Novel Strategies in Cancer Detection, Diagnosis, and Prognosis I
A Novel Fluorescence Imaging Approach to Aid Surgical Resection of Solid Tumors using Food Drug and Cosmetic Coloring Agents in Liposomal Nanoparticles
Associate Professor University of Southern California, United States
Introduction: Positive margins, indicating the presence of residual cancerous cells, serve as a prognostic factor associated with elevated cancer recurrence rates and poor patient outcomes. Achieving negative margins can be extremely difficult for surgeons as there is usually no visible difference between healthy adjacent tissue and cancerous sites. Physicians could benefit from various sensitive and safe imaging agents with increased tumor specificity to aid the accuracy of negative margins during surgical resection. The ideal diagnostic contrast agent should be biodegradable, non-toxic, and have high specificity and sensitivity. However, the clinical landscape lacks a diverse array of fluorescent imaging agents, as only three clinically approved fluorescent dyes exist. This limitation led to an investigation of 26 commonly used tattoo pigments and FDA-approved drug and cosmetic dyes, revealing their underutilized biomedical imaging potential, including excellent fluorescence and Raman scattering. Among these dyes, Green 8 (G8) emerged as the brightest and most promising candidate. Green 8 was loaded into a biodegradable liposome to take advantage of nanoparticle (NP)-specific properties such as passive tumor accumulation, retention, and a large surface area ideal for conjugation with tumor-targeting ligands. Due to the COVID-19 Moderna and Pfizer-BioNTech vaccines, there has been a resurgence of interest in using liposomal nanoparticles for many applications. Liposomal NPs mimic our cell’s bilayer lipid membrane and contain an aqueous core that can envelop solubilized Green 8. We believe that incorporating G8 into a biodegradable NP will serve as a more sensitive and optimal imaging technique for early cancer detection and surgical resection accuracy.
Materials and
Methods: Fabrication of G8 Liposomal NPs. Liposomal nanoparticles were prepared by creating a dry lipid film cake, rehydrating with G8, extruding to 150 nm sized nanoparticles, and washing to ensure no free dye is left with ultracentrifugation and columns. Characterization of G8 Liposomal NPs. Nanosight Tracking Analysis (NTA) instrument measured nanoparticle size and concentration. OBG was used to burst liposomes to ascertain encapsulation concentrations. Xenograft Models. Although several cancer types could benefit from this approach, oral squamous cell carcinoma (OSCC) is an ideal cancer to develop our new molecular imaging strategy due to its high post-surgery recurrence rate. Nude mice were inoculated subcutaneously with human OSCC cell lines (SCC 15 or SCC 25). In-vivo imaging. Tumors and organs were harvested at either 4 or 24 hr post IV injection of 4 nM liposomes and fluorescently analyzed at excitation/emission 405/530 with 5% power and 3 seconds. The Nikon AR1 HD upright multiphoton confocal microscope was used to image the in-vivo circulation of nude mice injected intravenously with G8 Liposomal NPs.

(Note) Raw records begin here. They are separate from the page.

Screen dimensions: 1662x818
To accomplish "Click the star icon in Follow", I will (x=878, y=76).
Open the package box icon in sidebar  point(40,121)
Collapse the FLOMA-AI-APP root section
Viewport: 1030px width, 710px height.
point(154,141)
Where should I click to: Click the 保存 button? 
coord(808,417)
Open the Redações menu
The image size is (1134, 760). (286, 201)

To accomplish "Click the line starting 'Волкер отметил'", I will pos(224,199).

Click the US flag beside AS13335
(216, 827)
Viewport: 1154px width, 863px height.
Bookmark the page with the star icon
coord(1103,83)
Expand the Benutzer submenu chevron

Results, Conclusions, and Discussions: Green 8 has superior fluorescence than all dyes investigated, including the three clinical dyes (Fig. 1A). A quenching effect is observed when liposomes are saturated with G8 at ~90 mg/mL. The highest fluorescent liposome occurred at 12.5 mg/mL encapsulation. (Fig. 1B). Preliminary studies in xenograft OSCC tumor-bearing mouse models confirm the superior fluorescence emission and effective tumor targeting of Green 8 dye-loaded liposomal NPs post 4 hr. (Fig. 1D & 1E). At 24 hours after injecting free dye and liposomes, liposomes demonstrate significant fluorescence over free dye. (Fig 1F). Green 8 liposomes have two-photon excitation imaging capabilities (Fig. 1G). Combining the exceptional fluorescence of G8 with the advantageous properties of NPs, our approach can offer a sensitive and optimized imaging technique with broad applications for early cancer detection and precise surgical intervention across diverse cancer types. We have demonstrated a new nano-based imaging strategy that can potentially improve cancer detection and localization. This marks a promising initial stride in demonstrating the potential of a drug & cosmetic dye loaded in a liposome to delineate tumor margins via fluorescence. Future studies will further assess their respective characteristics (ie. stability, imaging sensitivity, conjugation potential) for clinical translation. Multimodal imaging approaches will also be explored by further conjugating the fluorescent nanoparticle with Cu-64 for PET imaging or Gd for MRI imaging.